=== Section Start ===

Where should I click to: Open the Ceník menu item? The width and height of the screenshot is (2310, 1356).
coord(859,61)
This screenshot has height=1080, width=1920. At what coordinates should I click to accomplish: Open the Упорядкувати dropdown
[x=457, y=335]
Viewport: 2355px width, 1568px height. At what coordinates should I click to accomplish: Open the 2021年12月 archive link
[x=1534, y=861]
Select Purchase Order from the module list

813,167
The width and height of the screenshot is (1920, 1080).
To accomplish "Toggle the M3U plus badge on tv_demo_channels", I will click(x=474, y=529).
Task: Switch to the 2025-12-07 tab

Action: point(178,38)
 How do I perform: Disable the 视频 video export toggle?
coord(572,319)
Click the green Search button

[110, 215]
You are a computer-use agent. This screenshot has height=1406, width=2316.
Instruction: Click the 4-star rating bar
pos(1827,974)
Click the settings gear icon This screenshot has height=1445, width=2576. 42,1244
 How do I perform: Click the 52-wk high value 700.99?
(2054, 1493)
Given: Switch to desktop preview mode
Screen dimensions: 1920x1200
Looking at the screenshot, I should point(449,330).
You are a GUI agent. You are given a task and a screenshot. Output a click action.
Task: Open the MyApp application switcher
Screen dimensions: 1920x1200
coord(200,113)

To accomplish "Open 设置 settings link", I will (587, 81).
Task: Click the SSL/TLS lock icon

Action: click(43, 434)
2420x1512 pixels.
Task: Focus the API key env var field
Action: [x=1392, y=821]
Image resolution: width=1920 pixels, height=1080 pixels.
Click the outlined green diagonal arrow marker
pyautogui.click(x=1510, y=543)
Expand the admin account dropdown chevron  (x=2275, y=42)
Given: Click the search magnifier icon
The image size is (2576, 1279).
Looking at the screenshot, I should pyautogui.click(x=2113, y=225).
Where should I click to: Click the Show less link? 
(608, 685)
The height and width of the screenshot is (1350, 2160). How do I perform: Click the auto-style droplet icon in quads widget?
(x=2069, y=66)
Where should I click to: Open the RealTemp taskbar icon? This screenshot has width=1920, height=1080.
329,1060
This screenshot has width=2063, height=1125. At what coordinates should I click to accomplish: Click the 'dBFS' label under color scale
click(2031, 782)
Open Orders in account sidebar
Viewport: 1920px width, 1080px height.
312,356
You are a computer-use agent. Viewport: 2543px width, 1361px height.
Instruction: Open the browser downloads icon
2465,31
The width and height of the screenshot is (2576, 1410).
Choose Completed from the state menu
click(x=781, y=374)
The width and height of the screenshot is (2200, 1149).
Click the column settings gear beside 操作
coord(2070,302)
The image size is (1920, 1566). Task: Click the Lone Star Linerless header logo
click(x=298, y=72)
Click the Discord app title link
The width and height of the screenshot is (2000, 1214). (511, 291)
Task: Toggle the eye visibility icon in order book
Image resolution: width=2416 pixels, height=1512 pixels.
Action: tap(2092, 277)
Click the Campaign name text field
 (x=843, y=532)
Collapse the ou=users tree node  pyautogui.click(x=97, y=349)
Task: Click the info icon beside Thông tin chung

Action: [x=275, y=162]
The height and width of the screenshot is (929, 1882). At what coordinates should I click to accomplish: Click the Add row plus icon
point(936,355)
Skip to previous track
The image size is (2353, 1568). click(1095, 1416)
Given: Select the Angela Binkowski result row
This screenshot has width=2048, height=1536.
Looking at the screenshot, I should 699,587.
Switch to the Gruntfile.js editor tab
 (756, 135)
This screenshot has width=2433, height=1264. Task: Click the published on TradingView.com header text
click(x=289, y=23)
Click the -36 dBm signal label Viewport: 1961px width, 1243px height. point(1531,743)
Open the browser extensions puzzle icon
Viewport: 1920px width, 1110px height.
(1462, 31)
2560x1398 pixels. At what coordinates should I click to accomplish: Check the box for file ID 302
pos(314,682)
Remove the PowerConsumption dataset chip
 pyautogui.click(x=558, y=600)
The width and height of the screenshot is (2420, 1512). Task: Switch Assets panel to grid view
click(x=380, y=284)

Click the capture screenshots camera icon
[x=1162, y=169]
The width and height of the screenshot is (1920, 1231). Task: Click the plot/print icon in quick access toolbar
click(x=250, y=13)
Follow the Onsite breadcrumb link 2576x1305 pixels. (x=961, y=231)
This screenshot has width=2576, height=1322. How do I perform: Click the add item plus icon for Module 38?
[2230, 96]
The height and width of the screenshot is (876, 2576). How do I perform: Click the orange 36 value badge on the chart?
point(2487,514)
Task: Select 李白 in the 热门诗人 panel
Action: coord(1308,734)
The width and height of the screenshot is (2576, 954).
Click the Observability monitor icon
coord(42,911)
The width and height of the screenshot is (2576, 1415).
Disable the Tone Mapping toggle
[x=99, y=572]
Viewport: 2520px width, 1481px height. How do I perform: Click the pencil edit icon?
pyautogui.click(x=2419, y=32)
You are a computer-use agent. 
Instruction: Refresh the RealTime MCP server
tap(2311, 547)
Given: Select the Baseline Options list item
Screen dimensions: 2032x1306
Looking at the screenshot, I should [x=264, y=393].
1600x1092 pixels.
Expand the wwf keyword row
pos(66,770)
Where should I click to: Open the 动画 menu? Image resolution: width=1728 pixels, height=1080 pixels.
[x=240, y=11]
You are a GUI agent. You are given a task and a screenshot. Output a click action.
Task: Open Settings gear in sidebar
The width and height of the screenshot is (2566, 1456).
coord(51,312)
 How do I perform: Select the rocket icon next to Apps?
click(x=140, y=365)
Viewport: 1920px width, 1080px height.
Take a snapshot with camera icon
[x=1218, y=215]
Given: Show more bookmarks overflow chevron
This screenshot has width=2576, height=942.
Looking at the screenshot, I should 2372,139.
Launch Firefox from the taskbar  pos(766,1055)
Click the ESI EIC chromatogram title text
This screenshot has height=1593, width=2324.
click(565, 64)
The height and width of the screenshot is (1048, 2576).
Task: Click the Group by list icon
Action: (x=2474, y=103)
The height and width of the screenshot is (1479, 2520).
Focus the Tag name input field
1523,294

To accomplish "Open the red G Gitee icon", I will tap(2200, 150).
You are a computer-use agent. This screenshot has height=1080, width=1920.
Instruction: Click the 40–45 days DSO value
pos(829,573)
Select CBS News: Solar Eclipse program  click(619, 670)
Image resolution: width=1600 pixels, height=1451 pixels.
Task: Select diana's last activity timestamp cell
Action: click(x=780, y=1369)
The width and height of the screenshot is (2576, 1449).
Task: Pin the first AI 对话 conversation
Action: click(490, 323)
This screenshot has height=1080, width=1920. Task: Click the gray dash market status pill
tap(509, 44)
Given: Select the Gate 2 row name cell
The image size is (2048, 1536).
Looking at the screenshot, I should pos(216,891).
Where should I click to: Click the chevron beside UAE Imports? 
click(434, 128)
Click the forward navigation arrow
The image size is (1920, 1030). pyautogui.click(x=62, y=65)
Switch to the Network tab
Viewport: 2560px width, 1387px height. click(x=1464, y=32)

=== Section End ===

Once you have read the entries, reproduce each one exactly.

Where should I click to: Open the Ceník menu item? The width and height of the screenshot is (2310, 1356).
coord(859,61)
This screenshot has height=1080, width=1920. At what coordinates should I click to accomplish: Open the Упорядкувати dropdown
[x=457, y=335]
Viewport: 2355px width, 1568px height. At what coordinates should I click to accomplish: Open the 2021年12月 archive link
[x=1534, y=861]
Select Purchase Order from the module list

813,167
The width and height of the screenshot is (1920, 1080).
To accomplish "Toggle the M3U plus badge on tv_demo_channels", I will click(x=474, y=529).
Task: Switch to the 2025-12-07 tab

Action: point(178,38)
 How do I perform: Disable the 视频 video export toggle?
coord(572,319)
Click the green Search button

[110, 215]
You are a computer-use agent. This screenshot has height=1406, width=2316.
Instruction: Click the 4-star rating bar
pos(1827,974)
Click the settings gear icon This screenshot has height=1445, width=2576. 42,1244
 How do I perform: Click the 52-wk high value 700.99?
(2054, 1493)
Given: Switch to desktop preview mode
Screen dimensions: 1920x1200
Looking at the screenshot, I should point(449,330).
You are a GUI agent. You are given a task and a screenshot. Output a click action.
Task: Open the MyApp application switcher
Screen dimensions: 1920x1200
coord(200,113)

To accomplish "Open 设置 settings link", I will (587, 81).
Task: Click the SSL/TLS lock icon

Action: click(43, 434)
2420x1512 pixels.
Task: Focus the API key env var field
Action: [x=1392, y=821]
Image resolution: width=1920 pixels, height=1080 pixels.
Click the outlined green diagonal arrow marker
pyautogui.click(x=1510, y=543)
Expand the admin account dropdown chevron  (x=2275, y=42)
Given: Click the search magnifier icon
The image size is (2576, 1279).
Looking at the screenshot, I should pyautogui.click(x=2113, y=225).
Where should I click to: Click the Show less link? 
(608, 685)
The height and width of the screenshot is (1350, 2160). How do I perform: Click the auto-style droplet icon in quads widget?
(x=2069, y=66)
Where should I click to: Open the RealTemp taskbar icon? This screenshot has width=1920, height=1080.
329,1060
This screenshot has width=2063, height=1125. At what coordinates should I click to accomplish: Click the 'dBFS' label under color scale
click(2031, 782)
Open Orders in account sidebar
Viewport: 1920px width, 1080px height.
312,356
You are a computer-use agent. Viewport: 2543px width, 1361px height.
Instruction: Open the browser downloads icon
2465,31
The width and height of the screenshot is (2576, 1410).
Choose Completed from the state menu
click(x=781, y=374)
The width and height of the screenshot is (2200, 1149).
Click the column settings gear beside 操作
coord(2070,302)
The image size is (1920, 1566). Task: Click the Lone Star Linerless header logo
click(x=298, y=72)
Click the Discord app title link
The width and height of the screenshot is (2000, 1214). (511, 291)
Task: Toggle the eye visibility icon in order book
Image resolution: width=2416 pixels, height=1512 pixels.
Action: tap(2092, 277)
Click the Campaign name text field
 (x=843, y=532)
Collapse the ou=users tree node  pyautogui.click(x=97, y=349)
Task: Click the info icon beside Thông tin chung

Action: [x=275, y=162]
The height and width of the screenshot is (929, 1882). At what coordinates should I click to accomplish: Click the Add row plus icon
point(936,355)
Skip to previous track
The image size is (2353, 1568). click(1095, 1416)
Given: Select the Angela Binkowski result row
This screenshot has width=2048, height=1536.
Looking at the screenshot, I should 699,587.
Switch to the Gruntfile.js editor tab
 (756, 135)
This screenshot has width=2433, height=1264. Task: Click the published on TradingView.com header text
click(x=289, y=23)
Click the -36 dBm signal label Viewport: 1961px width, 1243px height. point(1531,743)
Open the browser extensions puzzle icon
Viewport: 1920px width, 1110px height.
(1462, 31)
2560x1398 pixels. At what coordinates should I click to accomplish: Check the box for file ID 302
pos(314,682)
Remove the PowerConsumption dataset chip
 pyautogui.click(x=558, y=600)
The width and height of the screenshot is (2420, 1512). Task: Switch Assets panel to grid view
click(x=380, y=284)

Click the capture screenshots camera icon
[x=1162, y=169]
The width and height of the screenshot is (1920, 1231). Task: Click the plot/print icon in quick access toolbar
click(x=250, y=13)
Follow the Onsite breadcrumb link 2576x1305 pixels. (x=961, y=231)
This screenshot has width=2576, height=1322. How do I perform: Click the add item plus icon for Module 38?
[2230, 96]
The height and width of the screenshot is (876, 2576). How do I perform: Click the orange 36 value badge on the chart?
point(2487,514)
Task: Select 李白 in the 热门诗人 panel
Action: coord(1308,734)
The width and height of the screenshot is (2576, 954).
Click the Observability monitor icon
coord(42,911)
The width and height of the screenshot is (2576, 1415).
Disable the Tone Mapping toggle
[x=99, y=572]
Viewport: 2520px width, 1481px height. How do I perform: Click the pencil edit icon?
pyautogui.click(x=2419, y=32)
You are a computer-use agent. 
Instruction: Refresh the RealTime MCP server
tap(2311, 547)
Given: Select the Baseline Options list item
Screen dimensions: 2032x1306
Looking at the screenshot, I should [x=264, y=393].
1600x1092 pixels.
Expand the wwf keyword row
pos(66,770)
Where should I click to: Open the 动画 menu? Image resolution: width=1728 pixels, height=1080 pixels.
[x=240, y=11]
You are a GUI agent. You are given a task and a screenshot. Output a click action.
Task: Open Settings gear in sidebar
The width and height of the screenshot is (2566, 1456).
coord(51,312)
 How do I perform: Select the rocket icon next to Apps?
click(x=140, y=365)
Viewport: 1920px width, 1080px height.
Take a snapshot with camera icon
[x=1218, y=215]
Given: Show more bookmarks overflow chevron
This screenshot has width=2576, height=942.
Looking at the screenshot, I should 2372,139.
Launch Firefox from the taskbar  pos(766,1055)
Click the ESI EIC chromatogram title text
This screenshot has height=1593, width=2324.
click(565, 64)
The height and width of the screenshot is (1048, 2576).
Task: Click the Group by list icon
Action: (x=2474, y=103)
The height and width of the screenshot is (1479, 2520).
Focus the Tag name input field
1523,294

To accomplish "Open the red G Gitee icon", I will tap(2200, 150).
You are a computer-use agent. This screenshot has height=1080, width=1920.
Instruction: Click the 40–45 days DSO value
pos(829,573)
Select CBS News: Solar Eclipse program  click(619, 670)
Image resolution: width=1600 pixels, height=1451 pixels.
Task: Select diana's last activity timestamp cell
Action: click(x=780, y=1369)
The width and height of the screenshot is (2576, 1449).
Task: Pin the first AI 对话 conversation
Action: click(490, 323)
This screenshot has height=1080, width=1920. Task: Click the gray dash market status pill
tap(509, 44)
Given: Select the Gate 2 row name cell
The image size is (2048, 1536).
Looking at the screenshot, I should pos(216,891).
Where should I click to: Click the chevron beside UAE Imports? 
click(434, 128)
Click the forward navigation arrow
The image size is (1920, 1030). pyautogui.click(x=62, y=65)
Switch to the Network tab
Viewport: 2560px width, 1387px height. click(x=1464, y=32)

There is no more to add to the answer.